:: Document text
On May 4, 1886, a bomb exploded at a Chicago labor rally, wounding dozens of policemen, seven of whom eventually died. A wave of mass hysteria swept the country, leading to a sensational trial that culminated in four controversial executions, and dealing a blow to the labor movement from which it would take decades to recover. Here is what Louis Lingg, one of the damned, said in Court between the conviction and Sentencing. His fate was grim. Days before his execution he lit a cigar in his jail cell. The cigar had a dynamite cap lodged inside. He blew off his head. It is still unclear if this most heinous end was a defiant suicide by a man who refused to be taken at the gallows or something far more sinister. The guards often gave him gifts.


Court of Justice! With the same irony with which you have regarded my efforts to win in this “free land of America,” a livelihood such as humankind is worthy to enjoy, do you now, after condemning me to death, concede me the liberty of making a final speech. I accept your concession; but it is only for the purpose of exposing the injustice, the calumnies and the outrages which have been heaped upon me.
You have accused me of murder, and convicted me: What proof have you brought that I am guilty?

In the first place, you have brought this fellow Seliger to testify against me. Him I have helped to make bombs, and you have further proven that with the assistance of another, I took those bombs to No. 58 Clybourn avenue, but what you have not proven—even with the assistance of your bought “squealer,” Seliger, who would appear to have acted such a prominent part in the affair—is that any of those bombs were taken to the haymarket.

A couple of chemists also, have been brought here as specialists, yet they could only state that the metal of which the haymarket bomb was made bore a certain resemblance to those bombs of mine, and your Mr. Ingham has vainly endeavored to deny that the bombs were quite different. He had to admit that there was a difference of a full half inch in their diameters, although he suppressed the fact that there was also a difference of a quarter of an inch in the thickness of the shell. This is the kind of evidence upon which you have convicted me.
::::
### Objective 1
In the Haymarket text, what did Louis Lingg light in his jail cell days before his execution?
### Objective 2
In the records, copy out the lines starting with the line containing "How do I perform: Click" and going on through the line containing "coord(373,235)". Omit the pictures from your copy.
The records have no connection to the Haymarket text; each is separate material.
:: Records for this exercise
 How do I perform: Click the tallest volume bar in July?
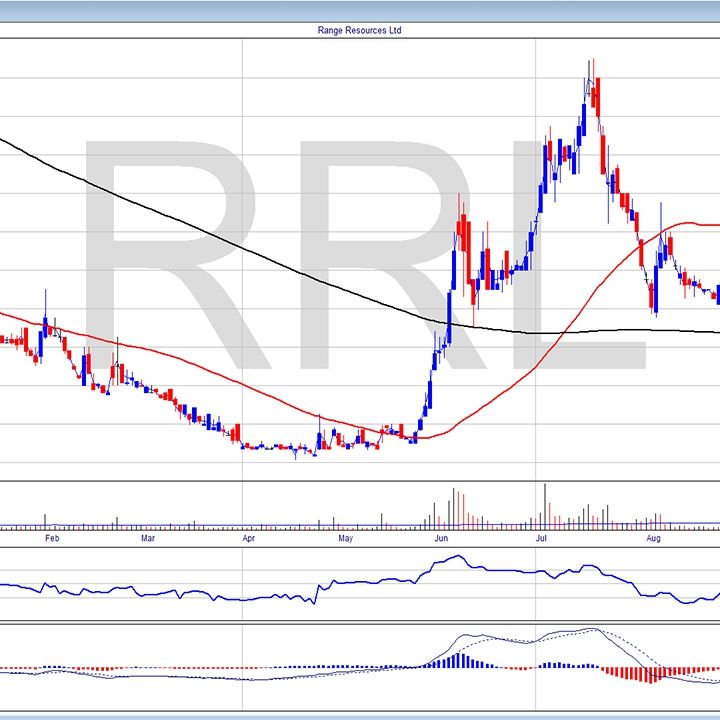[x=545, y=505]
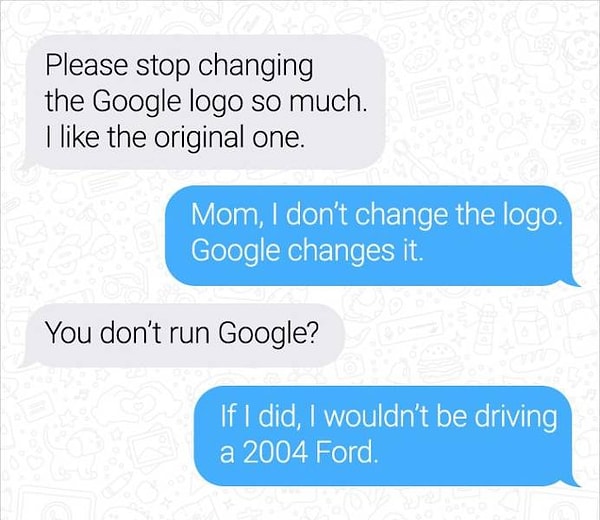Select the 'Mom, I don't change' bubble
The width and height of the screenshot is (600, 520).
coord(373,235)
::::
:: Records for this exercise
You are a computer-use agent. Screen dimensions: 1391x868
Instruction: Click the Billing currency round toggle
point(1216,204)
::::
### Task answer 1
A cigar with a dynamite cap lodged inside.

### Task answer 2
 How do I perform: Click the tallest volume bar in July?
[x=545, y=505]
Select the 'Mom, I don't change' bubble
The width and height of the screenshot is (600, 520).
coord(373,235)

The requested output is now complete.